Copy the lines below exactly, starting at the one with "Where should I click to: Select" and ending at the one with "Instruction: Click Jake", and leave out any picture.

+++ RECORDS SUPPLIED

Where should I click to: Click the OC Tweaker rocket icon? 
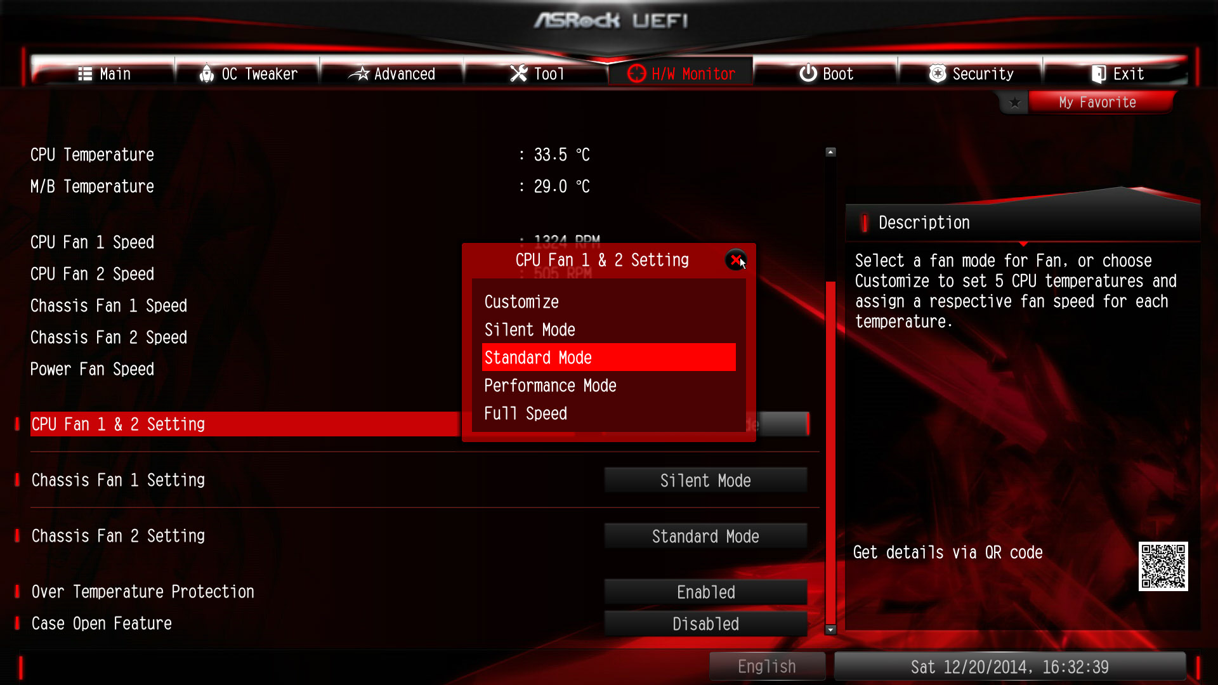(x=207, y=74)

++++++
+++ RECORDS SUPPLIED

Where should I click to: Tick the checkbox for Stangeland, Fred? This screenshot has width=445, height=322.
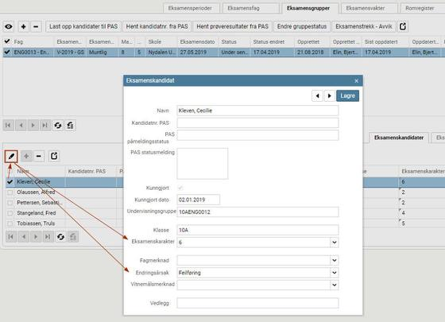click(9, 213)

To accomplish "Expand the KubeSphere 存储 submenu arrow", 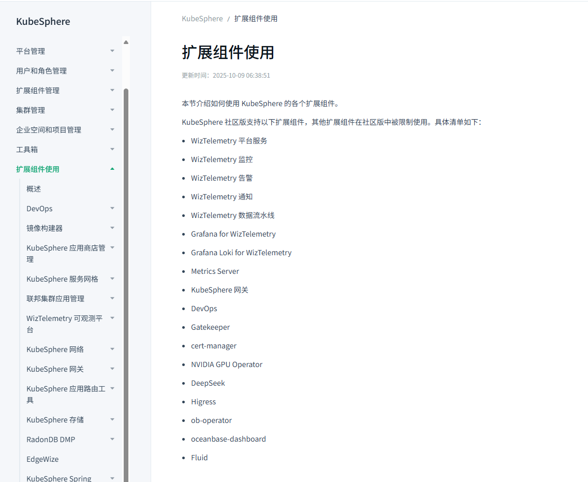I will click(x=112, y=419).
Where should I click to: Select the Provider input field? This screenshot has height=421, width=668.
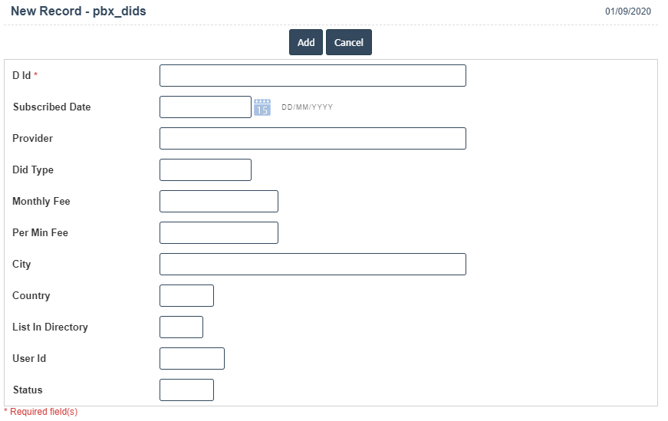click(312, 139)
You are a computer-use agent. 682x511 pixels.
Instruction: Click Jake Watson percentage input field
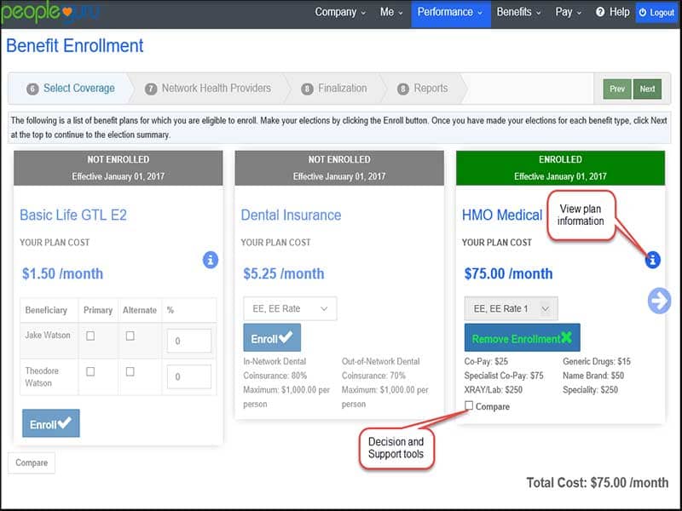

++++++

RESPONSE TO THIS EXERCISE -
Where should I click to: Select the Provider input field? This screenshot has height=421, width=668.
click(312, 139)
You are a computer-use agent. 682x511 pixels.
Instruction: Click Jake Watson percentage input field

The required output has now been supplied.